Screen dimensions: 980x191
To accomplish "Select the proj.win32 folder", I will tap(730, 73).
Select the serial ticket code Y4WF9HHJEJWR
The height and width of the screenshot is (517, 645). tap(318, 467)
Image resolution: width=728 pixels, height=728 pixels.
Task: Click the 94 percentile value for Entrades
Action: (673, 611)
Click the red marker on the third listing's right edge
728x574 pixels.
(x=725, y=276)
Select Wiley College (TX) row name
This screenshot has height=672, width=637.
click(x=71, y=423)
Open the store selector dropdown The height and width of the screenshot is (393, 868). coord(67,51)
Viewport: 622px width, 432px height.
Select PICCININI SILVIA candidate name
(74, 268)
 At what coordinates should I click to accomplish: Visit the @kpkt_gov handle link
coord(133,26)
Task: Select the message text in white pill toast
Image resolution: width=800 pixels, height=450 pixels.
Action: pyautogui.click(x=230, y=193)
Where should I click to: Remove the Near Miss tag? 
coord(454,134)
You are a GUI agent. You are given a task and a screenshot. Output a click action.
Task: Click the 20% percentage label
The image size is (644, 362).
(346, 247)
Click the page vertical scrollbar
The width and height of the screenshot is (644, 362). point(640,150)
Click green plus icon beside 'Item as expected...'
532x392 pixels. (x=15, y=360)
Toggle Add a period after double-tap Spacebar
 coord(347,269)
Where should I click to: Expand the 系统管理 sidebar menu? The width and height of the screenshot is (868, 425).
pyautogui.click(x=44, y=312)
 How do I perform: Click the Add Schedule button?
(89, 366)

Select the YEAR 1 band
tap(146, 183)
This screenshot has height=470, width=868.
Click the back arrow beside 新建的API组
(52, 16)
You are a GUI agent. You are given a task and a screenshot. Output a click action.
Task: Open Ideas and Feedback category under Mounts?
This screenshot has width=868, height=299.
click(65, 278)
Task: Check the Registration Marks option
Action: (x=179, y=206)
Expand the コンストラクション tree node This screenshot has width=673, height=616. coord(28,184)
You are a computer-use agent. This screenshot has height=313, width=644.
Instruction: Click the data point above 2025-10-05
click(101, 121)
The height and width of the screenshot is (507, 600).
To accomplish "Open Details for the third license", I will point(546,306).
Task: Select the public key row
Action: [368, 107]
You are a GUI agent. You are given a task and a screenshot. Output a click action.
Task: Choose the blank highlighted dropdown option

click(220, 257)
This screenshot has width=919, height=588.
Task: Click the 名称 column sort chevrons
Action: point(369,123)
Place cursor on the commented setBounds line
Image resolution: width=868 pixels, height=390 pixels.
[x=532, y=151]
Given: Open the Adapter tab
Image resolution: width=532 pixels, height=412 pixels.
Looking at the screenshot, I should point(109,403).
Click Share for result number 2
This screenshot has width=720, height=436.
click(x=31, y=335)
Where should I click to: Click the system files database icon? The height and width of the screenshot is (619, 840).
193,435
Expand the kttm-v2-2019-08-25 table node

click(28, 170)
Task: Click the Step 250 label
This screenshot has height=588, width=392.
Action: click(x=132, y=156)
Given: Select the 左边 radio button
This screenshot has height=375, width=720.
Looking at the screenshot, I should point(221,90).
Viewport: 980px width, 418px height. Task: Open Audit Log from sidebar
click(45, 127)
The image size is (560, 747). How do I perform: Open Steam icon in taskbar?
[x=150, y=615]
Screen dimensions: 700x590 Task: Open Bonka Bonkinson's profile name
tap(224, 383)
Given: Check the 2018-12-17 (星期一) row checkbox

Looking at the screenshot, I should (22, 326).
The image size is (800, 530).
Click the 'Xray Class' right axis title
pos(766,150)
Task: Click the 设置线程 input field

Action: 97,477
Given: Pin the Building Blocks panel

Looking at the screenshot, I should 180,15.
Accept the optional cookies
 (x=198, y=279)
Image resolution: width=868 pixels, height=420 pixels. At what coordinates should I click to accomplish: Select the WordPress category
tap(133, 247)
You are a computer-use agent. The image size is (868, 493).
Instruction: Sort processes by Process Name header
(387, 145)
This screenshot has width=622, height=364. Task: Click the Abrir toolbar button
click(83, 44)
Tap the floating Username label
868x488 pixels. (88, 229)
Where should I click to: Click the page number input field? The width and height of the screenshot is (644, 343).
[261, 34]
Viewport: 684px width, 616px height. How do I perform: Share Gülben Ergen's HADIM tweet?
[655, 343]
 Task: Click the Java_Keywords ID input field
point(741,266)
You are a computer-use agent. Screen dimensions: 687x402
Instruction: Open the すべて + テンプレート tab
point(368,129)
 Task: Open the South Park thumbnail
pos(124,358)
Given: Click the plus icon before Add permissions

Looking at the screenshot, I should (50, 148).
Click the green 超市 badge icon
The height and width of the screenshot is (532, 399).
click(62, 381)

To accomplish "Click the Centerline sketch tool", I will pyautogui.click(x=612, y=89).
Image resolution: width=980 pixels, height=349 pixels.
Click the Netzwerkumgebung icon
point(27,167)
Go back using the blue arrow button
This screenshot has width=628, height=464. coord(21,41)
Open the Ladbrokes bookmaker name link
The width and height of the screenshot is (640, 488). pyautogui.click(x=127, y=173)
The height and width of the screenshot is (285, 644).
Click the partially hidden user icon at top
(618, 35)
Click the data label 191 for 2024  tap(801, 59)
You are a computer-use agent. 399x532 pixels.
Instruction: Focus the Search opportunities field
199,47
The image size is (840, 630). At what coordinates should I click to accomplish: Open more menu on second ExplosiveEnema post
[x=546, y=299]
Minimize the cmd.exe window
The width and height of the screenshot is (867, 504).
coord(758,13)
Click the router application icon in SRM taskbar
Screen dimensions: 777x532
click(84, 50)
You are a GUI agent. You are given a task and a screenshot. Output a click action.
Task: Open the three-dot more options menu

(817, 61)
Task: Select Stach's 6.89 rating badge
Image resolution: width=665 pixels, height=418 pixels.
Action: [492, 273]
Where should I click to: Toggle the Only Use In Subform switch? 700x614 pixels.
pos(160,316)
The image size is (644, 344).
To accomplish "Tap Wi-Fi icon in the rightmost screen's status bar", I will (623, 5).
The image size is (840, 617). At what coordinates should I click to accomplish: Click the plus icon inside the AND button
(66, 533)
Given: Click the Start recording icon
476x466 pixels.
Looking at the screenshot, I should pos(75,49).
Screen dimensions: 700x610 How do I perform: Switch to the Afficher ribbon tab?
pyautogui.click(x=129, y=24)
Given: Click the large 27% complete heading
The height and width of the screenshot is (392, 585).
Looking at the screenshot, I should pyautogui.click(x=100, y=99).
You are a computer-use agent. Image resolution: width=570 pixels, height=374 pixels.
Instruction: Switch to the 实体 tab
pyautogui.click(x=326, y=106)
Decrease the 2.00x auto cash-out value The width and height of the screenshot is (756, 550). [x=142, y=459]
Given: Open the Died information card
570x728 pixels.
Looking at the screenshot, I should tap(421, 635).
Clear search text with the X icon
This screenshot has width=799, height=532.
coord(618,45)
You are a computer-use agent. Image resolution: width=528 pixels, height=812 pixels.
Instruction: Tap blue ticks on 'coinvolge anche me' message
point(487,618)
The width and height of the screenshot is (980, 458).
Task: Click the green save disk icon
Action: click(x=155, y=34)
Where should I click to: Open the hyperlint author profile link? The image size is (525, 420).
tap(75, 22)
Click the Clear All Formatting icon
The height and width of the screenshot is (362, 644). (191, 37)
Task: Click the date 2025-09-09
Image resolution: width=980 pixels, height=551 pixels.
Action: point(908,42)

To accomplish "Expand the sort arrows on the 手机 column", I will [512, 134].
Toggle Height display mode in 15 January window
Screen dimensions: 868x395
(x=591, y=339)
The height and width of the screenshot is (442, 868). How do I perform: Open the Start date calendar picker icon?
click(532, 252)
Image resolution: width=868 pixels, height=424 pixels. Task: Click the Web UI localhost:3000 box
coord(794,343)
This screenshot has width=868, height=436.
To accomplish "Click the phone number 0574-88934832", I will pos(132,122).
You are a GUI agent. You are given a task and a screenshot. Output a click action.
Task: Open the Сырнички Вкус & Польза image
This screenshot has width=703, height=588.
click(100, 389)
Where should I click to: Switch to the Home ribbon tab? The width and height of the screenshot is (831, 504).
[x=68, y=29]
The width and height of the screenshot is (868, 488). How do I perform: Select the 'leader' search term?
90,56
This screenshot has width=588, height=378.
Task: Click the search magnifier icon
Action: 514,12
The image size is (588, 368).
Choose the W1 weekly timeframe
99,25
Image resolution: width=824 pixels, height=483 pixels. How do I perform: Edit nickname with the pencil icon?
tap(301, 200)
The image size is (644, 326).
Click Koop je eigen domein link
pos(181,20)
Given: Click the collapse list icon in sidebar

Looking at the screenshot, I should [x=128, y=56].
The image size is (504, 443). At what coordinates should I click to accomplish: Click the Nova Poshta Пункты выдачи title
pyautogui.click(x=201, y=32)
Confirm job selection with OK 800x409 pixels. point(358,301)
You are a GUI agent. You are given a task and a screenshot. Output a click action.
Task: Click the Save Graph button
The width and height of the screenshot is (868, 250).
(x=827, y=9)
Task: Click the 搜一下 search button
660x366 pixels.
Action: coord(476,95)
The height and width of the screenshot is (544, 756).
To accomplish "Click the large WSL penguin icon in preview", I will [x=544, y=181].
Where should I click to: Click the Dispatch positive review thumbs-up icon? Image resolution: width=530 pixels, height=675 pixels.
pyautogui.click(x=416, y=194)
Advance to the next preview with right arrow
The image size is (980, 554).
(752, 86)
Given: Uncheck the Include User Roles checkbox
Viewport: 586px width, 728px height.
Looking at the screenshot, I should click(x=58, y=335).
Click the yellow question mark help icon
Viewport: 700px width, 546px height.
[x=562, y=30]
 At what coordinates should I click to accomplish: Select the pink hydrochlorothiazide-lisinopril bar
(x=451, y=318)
---
Task goal: Report all lines of the data that include the word "large".

Written reply:
Given: Click the large 27% complete heading
To accomplish "Click the large WSL penguin icon in preview", I will [x=544, y=181].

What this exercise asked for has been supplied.